__WHAT TO DO__.
Show all lines of the entries in which the word "green" is found.

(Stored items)
Start of Block
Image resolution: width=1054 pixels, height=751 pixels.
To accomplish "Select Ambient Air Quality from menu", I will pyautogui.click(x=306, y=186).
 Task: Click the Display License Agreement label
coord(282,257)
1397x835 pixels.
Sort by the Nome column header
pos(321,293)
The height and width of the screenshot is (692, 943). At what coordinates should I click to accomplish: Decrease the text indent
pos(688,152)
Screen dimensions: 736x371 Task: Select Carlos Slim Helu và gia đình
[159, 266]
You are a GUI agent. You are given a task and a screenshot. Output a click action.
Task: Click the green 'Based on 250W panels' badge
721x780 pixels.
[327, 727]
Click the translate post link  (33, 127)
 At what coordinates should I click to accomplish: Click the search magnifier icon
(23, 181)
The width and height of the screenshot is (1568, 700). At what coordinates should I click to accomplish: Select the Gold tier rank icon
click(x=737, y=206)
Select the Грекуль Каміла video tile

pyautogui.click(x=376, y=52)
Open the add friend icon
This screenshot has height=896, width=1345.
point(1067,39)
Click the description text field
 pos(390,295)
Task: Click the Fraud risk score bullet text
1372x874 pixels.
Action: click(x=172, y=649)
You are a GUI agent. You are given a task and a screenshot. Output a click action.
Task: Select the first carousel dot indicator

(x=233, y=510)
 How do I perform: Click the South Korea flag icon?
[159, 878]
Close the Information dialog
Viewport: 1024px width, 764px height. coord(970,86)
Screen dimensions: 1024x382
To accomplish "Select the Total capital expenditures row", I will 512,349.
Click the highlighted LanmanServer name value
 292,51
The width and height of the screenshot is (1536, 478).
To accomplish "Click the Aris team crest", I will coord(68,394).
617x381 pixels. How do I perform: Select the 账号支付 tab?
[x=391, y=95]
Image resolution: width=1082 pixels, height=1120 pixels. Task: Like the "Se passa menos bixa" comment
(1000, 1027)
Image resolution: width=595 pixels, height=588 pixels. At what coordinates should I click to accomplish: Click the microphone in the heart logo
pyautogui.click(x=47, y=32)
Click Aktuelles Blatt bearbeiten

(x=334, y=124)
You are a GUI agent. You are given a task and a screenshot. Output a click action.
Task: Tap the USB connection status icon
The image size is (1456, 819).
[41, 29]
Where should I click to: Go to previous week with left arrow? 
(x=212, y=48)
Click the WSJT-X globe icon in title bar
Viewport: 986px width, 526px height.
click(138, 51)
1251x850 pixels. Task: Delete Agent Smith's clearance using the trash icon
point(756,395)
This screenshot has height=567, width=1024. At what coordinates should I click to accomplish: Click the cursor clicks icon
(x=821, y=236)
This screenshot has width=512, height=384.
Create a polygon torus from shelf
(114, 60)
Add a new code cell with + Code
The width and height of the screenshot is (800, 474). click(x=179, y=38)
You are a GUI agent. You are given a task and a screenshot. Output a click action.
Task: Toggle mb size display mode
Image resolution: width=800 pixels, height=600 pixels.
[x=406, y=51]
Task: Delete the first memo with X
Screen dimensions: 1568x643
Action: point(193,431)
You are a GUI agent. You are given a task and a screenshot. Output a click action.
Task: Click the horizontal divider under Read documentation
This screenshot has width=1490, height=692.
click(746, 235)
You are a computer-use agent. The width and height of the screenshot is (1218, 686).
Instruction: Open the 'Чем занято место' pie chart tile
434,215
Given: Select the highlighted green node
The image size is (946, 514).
End of Block
__WRITTEN ANSWER__.
Task: Click the green 'Based on 250W panels' badge
Given: Select the highlighted green node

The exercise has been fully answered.